La duración del período de incubación y la gravedad de las manifestaciones clínicas dependerán del grado de infección por el virus y del estado del sistema inmunológico de la persona.

¡Importante! Las picaduras en las manos, la cara, el cuello y los genitales se consideran las más difíciles de tratar. Estas zonas contienen numerosas terminaciones nerviosas, por lo que el virus alcanzará sus órganos diana con mayor rapidez.
Qué hacer
Es importante recordar que el tratamiento contra la rabia tendrá éxito si la víctima busca atención médica inmediatamente después del contacto con un animal infectado, antes de que aparezcan los síntomas.

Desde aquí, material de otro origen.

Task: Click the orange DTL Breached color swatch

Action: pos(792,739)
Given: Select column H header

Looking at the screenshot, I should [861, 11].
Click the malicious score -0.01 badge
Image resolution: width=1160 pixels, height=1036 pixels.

En primer lugar, es necesario lavar la herida con jabón y tratar el lugar de la picadura con alcohol etílico u otra solución desinfectante, ya que el virus no es resistente a ellos.

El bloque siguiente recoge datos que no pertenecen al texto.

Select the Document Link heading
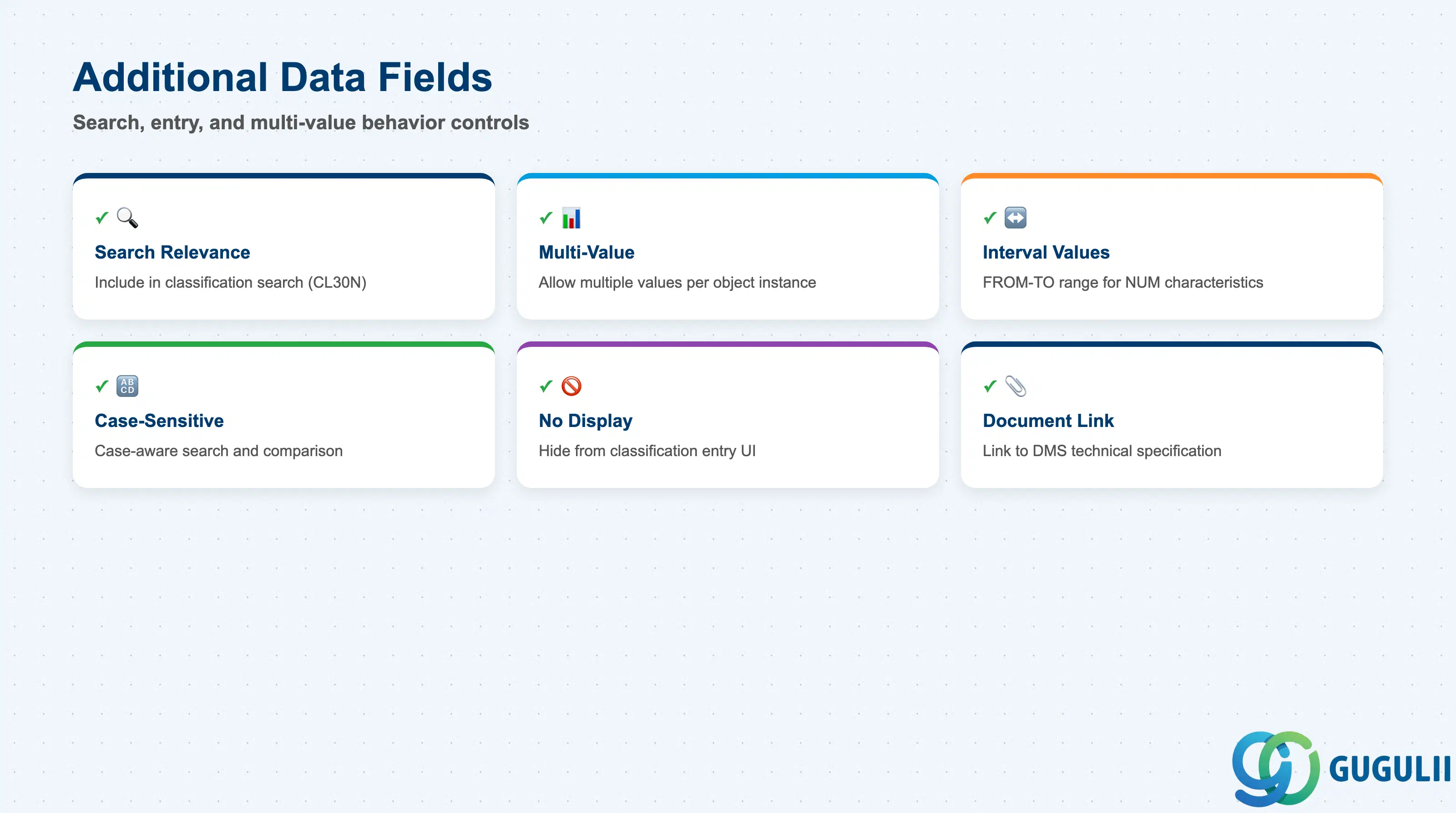 1048,421
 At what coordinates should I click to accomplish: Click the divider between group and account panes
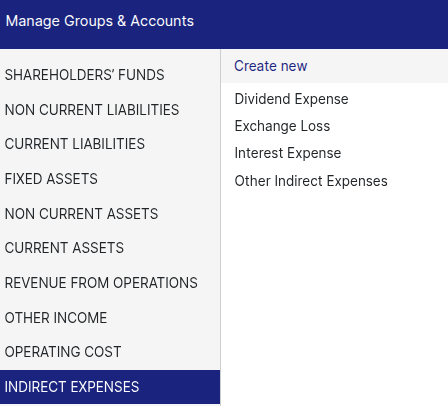tap(220, 228)
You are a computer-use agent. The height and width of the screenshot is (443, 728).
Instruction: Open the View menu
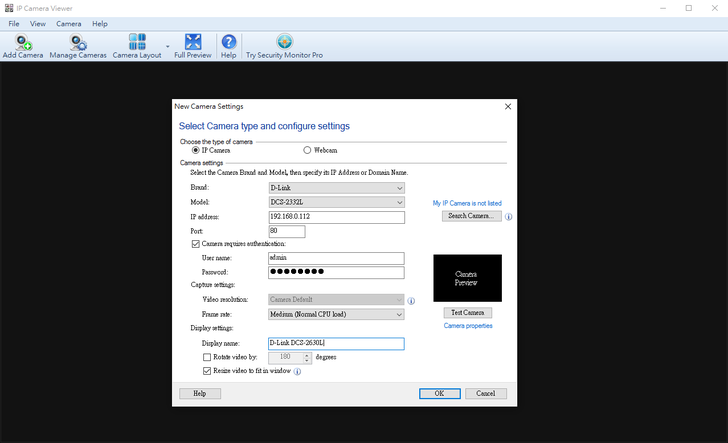[38, 23]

A continuación, debe acudir de inmediato a urgencias. Debe proporcionar al médico todos los detalles del incidente: el comportamiento del animal, la ubicación de la mordedura, los arañazos, el tiempo transcurrido desde el contacto, etc. Con base en esta información y el estado del paciente, el médico decidirá el tratamiento a seguir.
El principal método de tratamiento antirrábico es la administración de la vacuna antirrábica. Se utiliza el siguiente esquema de inyecciones: día 0, día 3, día 7, día 14, día 30 y día 90. Se requieren un total de seis inyecciones. Estas pueden administrarse en el hombro o el muslo.

Si es necesario, también se utiliza inmunoglobulina antirrábica. Esta se inyecta en la zona de la mordedura y el tejido blando circundante. La inmunoglobulina antirrábica puede ser necesaria para heridas más grandes o localizadas cerca de la cabeza.
El programa de vacunación generalmente no requiere hospitalización. Los pacientes pueden ser hospitalizados si presentan problemas de salud, reacciones alérgicas graves u otras afecciones que requieran seguimiento (embarazo, refuerzo de la vacuna, etc.).
Diagnóstico de la rabia
Es imposible determinar con precisión si una persona ha contraído la rabia hasta que aparecen los primeros síntomas. Cualquier persona que haya tenido contacto con un animal infectado o desconocido está en riesgo.
Tras la aparición de los signos de la enfermedad, el diagnóstico se realiza sobre la base de los síntomas característicos de la rabia: hidrofobia, aerofobia, fotofobia, ataques de agitación psicomotora y parálisis extensa.
Las pruebas de laboratorio sirven como herramienta diagnóstica auxiliar, permitiéndonos descartar otras enfermedades del sistema nervioso central y ajustar el tratamiento de apoyo para una enfermedad infecciosa peligrosa. Para ello, se realizan análisis de sangre clínicos y bioquímicos, así como la determinación de los niveles de electrolitos en el organismo del paciente.
¡Importante! La mejor manera de prevenir la rabia es vacunar a sus perros y gatos con regularidad, especialmente si tienen acceso al exterior.